Stated goal ::
Count the lines in the data below that contain the string "value", and reply with the number only.

Input ::
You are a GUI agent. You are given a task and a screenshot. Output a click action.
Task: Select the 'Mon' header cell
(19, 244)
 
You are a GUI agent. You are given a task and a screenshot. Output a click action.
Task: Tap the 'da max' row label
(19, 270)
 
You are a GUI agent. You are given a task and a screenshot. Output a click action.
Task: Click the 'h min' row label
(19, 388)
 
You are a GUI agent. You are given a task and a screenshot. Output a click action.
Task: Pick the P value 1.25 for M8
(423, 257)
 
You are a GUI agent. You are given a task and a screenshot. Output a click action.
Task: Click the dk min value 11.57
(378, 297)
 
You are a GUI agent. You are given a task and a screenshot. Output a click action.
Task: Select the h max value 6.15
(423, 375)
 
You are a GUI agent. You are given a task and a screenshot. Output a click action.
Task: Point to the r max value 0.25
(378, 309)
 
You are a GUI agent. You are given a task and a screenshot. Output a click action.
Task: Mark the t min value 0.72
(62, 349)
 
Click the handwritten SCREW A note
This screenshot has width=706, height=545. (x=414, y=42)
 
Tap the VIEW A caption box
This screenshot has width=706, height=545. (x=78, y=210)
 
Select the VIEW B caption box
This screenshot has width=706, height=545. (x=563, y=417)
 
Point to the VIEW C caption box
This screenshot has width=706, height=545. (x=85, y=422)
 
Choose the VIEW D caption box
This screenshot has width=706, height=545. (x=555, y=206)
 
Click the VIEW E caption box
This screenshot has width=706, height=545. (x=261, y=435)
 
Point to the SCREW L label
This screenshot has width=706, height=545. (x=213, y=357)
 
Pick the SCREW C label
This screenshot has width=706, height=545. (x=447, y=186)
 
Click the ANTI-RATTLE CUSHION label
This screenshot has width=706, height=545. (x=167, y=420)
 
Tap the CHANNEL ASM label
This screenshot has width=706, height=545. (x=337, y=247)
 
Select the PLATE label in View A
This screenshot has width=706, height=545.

Result for this task ::
5